READING TEXT:
BELatina first ran this interview with Susanne Ramírez de Arellano earlier this year. She since has joined the BELatina News team as a contributor and an indispensable mentor to the next generation of storytellers.
Prior to her departure from Earth, Dr. Maya Angelou gifted the world one of her pieces, the Power of Words. She expressed the significance words may encompass and the impact they may cause. Not everyone understands this concept, but Susanne Ramírez de Arellano definitely does. In fact, she has intricately developed this as one of her skills. Using her words as one of her most prized weapons, she pushes forth her days questioning the status quo and breaking barriers through her eloquence. Ramírez de Arellano wraps people around her prose as she is an experienced and talented journalist and writer.
Born and raised in Puerto Rico, Ramírez de Arellano has always been one to grab life by its cojones, despite how anyone might perceive her. Though she was born into a family that predisposed her to certain values and thoughts, she refused to fully abide by their influence. Instead, she created her own path.
Susanne Ramírez de Arellano has work published in Latino Rebels, The Guardian, Al Día News, Fox News, and NBC News, among other platforms. Additionally, she’s also a featured author in The Good Immigrant USA. She’s written in Puerto Rico, the United States, England, and in El Salvador as well, which has given her international recognition. Aside from that, she’s the former News Director for Univision. De Arellano has quite an extensive resume and it continues to grow.
Her views can often be described as politically-charged. She grabs any topic and unwraps it using her heart as one of her tools. Through her passion and reason, she unravels the topic, layer by layer, until it’s bare for the world to see.

PROBLEM 1:
According to the profile of Susanne Ramírez de Arellano, for which network was she formerly News Director?

RECORDS TO USE:
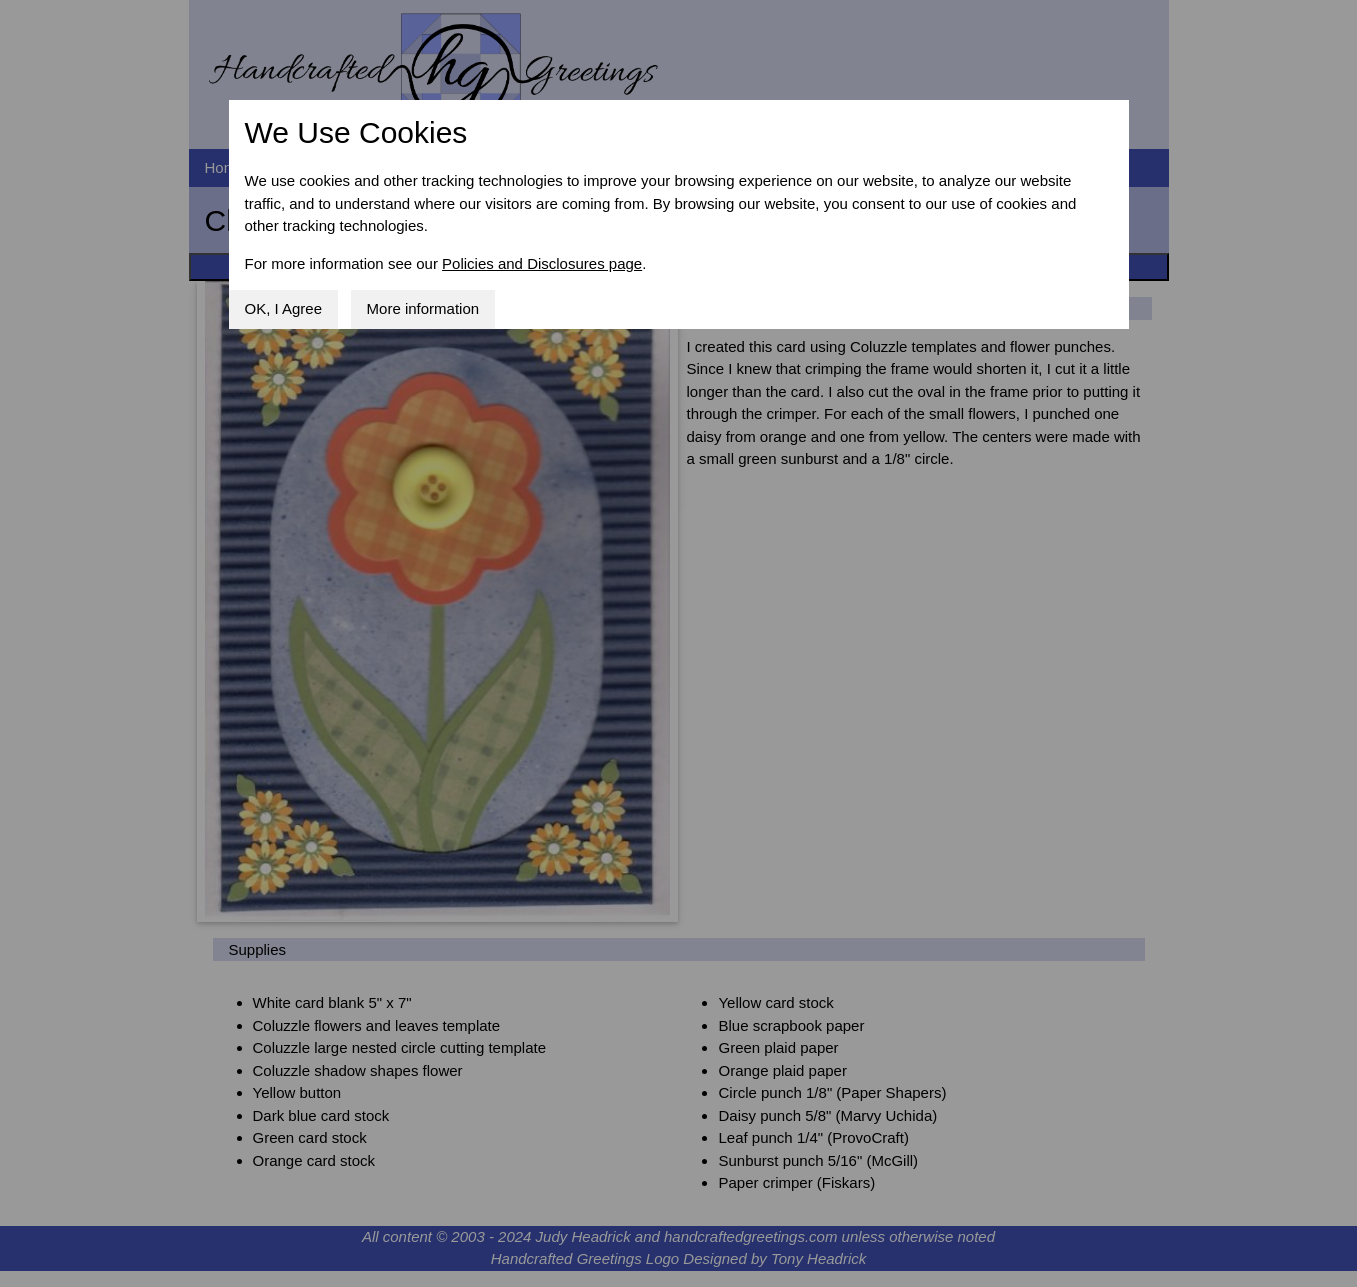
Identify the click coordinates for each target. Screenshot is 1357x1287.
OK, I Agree (284, 308)
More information (423, 308)
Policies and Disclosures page (542, 263)
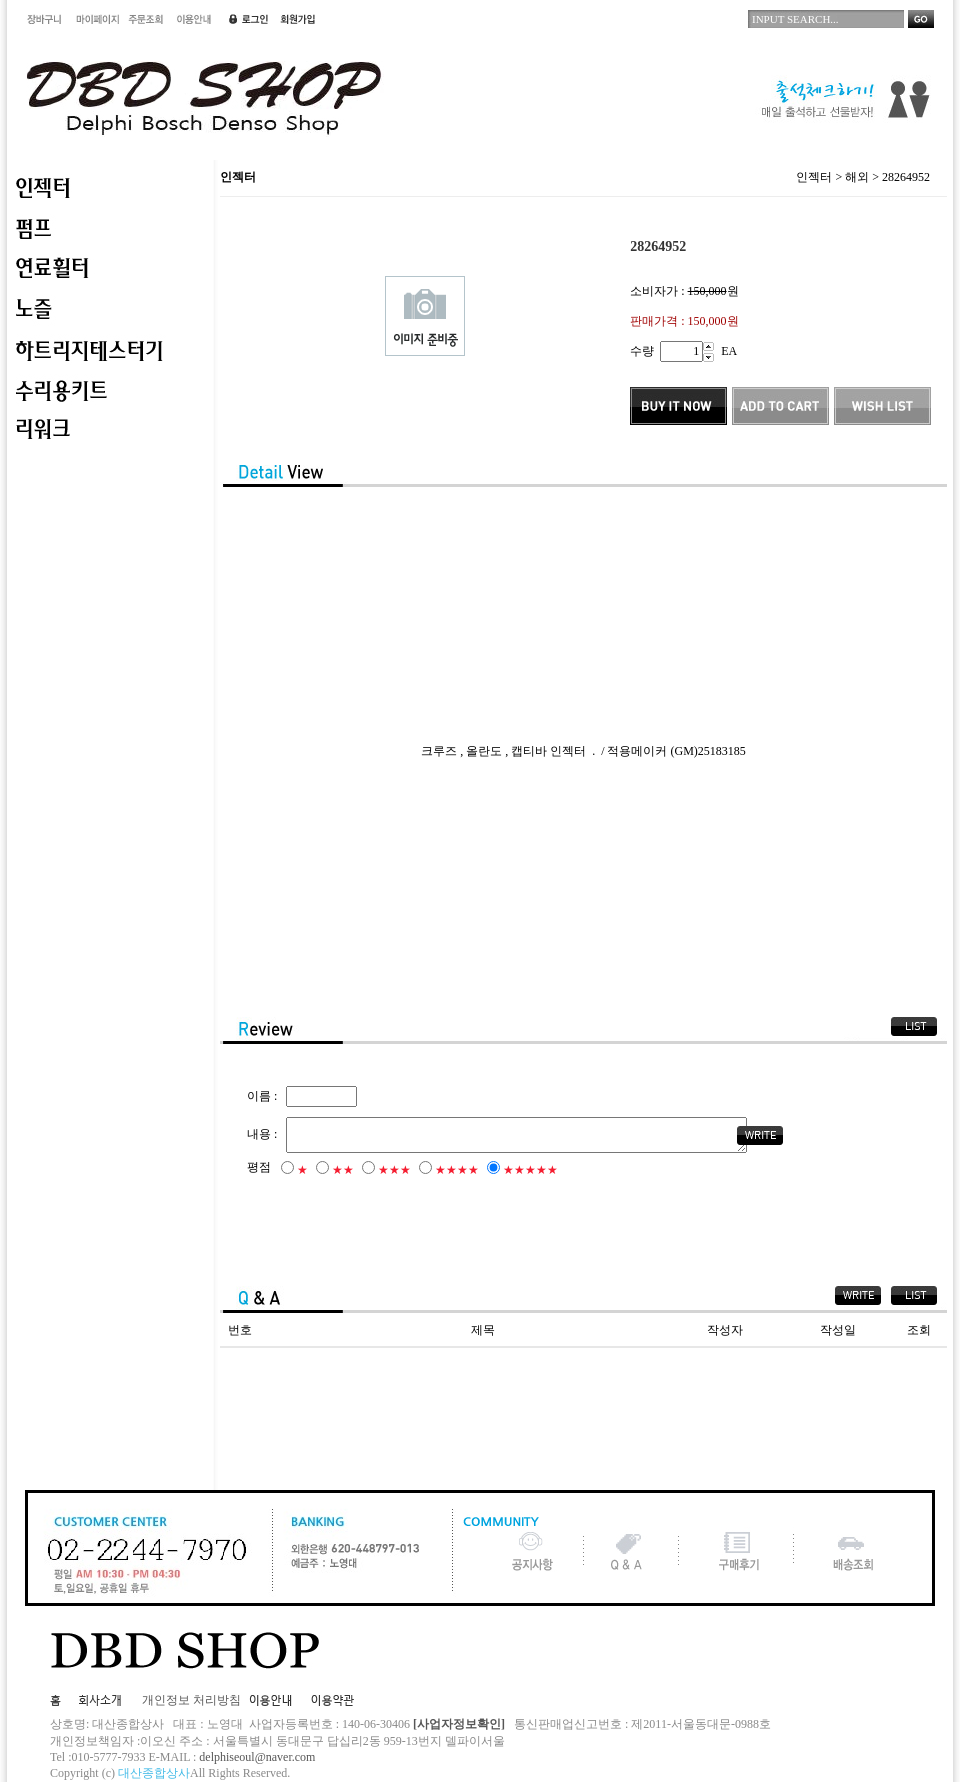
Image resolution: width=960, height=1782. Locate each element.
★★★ (394, 1172)
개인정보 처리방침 (191, 1700)
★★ (343, 1172)
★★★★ (457, 1172)
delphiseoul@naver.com (257, 1757)
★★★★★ (530, 1172)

PROBLEM 2:
Please list every line of the listing that contains the string "each", matching case exactly.

WORKED ANSWER 1:
Univision

WORKED ANSWER 2:
Identify the click coordinates for each target. Screenshot is 1357x1287.
Image resolution: width=960, height=1782. Locate each element.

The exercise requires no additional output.